Kaf dağından Meriç’in ötesine…

Mezopotamya’dan Toroslar’ın zirvesine…

Anadolu coğrafyasının zenginliğini bir kompozisyonda bir araya getirerek; Gürcü, Bektaşi, Süryani ve Popaklara özgü kültürel ritüelleri “Anadolu Rüyası” başlığı altında sunmayı hedefleyen “Dört Kapı / “Anadolu Rüyası”: Dans ve Müzik Projesi tanıtımına kıymetli dostum Seyfullah Türksoy’un davetiyle katıldım.

Bu vesileyle dostlarımız Abdulmetin Keskin, Kemal Sallı ve Yılmaz Birinci ile sohbet etme imkanımız oldu.
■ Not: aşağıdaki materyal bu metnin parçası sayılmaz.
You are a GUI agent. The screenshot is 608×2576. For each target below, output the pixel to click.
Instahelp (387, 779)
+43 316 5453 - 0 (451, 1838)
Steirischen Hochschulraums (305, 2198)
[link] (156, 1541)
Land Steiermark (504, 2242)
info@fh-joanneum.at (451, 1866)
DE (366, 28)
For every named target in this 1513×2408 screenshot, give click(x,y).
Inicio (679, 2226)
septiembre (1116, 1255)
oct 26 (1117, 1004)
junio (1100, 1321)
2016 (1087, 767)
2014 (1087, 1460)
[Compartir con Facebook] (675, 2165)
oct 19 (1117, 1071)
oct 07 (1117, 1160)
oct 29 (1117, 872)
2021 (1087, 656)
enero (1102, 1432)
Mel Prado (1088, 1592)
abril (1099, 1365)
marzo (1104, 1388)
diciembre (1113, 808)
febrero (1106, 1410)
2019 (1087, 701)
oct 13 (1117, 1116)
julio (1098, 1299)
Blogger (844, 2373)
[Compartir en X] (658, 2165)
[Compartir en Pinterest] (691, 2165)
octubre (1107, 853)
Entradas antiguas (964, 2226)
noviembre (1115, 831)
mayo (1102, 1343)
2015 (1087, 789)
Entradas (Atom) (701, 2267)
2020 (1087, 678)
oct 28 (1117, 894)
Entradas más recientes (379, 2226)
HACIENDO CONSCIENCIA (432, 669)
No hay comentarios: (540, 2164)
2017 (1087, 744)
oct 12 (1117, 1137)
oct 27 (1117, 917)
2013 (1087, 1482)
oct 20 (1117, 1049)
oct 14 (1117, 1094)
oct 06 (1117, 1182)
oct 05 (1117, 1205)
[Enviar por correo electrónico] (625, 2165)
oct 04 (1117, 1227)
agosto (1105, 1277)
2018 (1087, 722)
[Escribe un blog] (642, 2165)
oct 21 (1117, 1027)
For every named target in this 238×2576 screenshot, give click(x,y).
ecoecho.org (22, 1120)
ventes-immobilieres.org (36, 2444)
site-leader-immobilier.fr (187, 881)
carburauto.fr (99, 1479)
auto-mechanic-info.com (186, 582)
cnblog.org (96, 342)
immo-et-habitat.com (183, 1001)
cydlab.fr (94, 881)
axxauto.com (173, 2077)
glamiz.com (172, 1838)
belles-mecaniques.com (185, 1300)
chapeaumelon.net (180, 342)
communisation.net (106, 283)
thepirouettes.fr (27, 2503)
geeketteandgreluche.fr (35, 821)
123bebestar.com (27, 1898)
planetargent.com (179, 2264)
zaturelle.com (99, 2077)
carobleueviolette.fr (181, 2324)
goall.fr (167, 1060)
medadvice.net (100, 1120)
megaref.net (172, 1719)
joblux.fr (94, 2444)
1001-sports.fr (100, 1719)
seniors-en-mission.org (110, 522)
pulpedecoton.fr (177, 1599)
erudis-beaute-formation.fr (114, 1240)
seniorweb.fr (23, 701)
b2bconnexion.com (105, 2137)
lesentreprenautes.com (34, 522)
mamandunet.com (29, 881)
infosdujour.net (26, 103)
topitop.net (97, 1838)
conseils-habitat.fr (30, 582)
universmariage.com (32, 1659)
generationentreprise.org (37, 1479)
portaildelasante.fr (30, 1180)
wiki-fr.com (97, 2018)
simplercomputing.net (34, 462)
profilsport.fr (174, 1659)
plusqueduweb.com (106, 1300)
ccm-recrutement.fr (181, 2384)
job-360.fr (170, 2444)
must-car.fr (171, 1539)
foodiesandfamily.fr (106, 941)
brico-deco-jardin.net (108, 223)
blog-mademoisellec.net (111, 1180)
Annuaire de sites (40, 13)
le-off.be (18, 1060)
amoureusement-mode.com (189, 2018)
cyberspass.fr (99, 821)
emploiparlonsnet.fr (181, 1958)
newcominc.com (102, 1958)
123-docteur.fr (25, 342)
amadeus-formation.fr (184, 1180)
Anadolu Rüyası Dans ve Müzik Projesi’nden söz ettik. Tanıtım esnasında müzik ve dans gösterisinin olmaması büyük eksiklikti. Çünkü davette; Gürcü, Bektaşi,

Pomak ve Süryani kültürlerinin hikayelerini konu alan danslı anlatımdan söz ediliyordu.

Bence Süryani, Gürcü, Popak ve Bektaşi’leri ifade eden beş dakikalık karma bir dans ve müzik gösterisi yapılabilirdi. Hoş olurdu.

Dans ve müzik gösterisinin olmadığı etkinlik; İBB Kültür AŞ’ye ait Topkapı’daki otağların bulunduğu Türk Dünyası Kültür Mahallesi’nde gerçekleştirildi. Proje koordinatörü Okan bey ve proje ortağı Seyfullah Türksoy birer tanıtım konuşması yaptılar.

Bizler de; Bektaşi ve Pomak kültürel değerleri ile Süryani ve Gürcü kültürlerinin farklılıklarından söz ettik.

Anadolu’nun, “Dünya tarihinin yeniden yazılmasına neden olan önemli arkeolojik buluntuları bünyesinde barındırdığından” söz ettik…

Her karış toprağında ayrı bir tarihi eser ya da yapı bulunan Anadolu coğrafyasının adeta bir açık hava müzesi olduğuna değindik…

Anadolu’nun Kürt, Çeçen, Arap, Uygur, Kazak, Kırgız, Beyaz Rus, Terekeme, Ahıska, Tatar, Boşnak gibi onlarca kültürel ritüele ev sahipliği yaptığını belirttik…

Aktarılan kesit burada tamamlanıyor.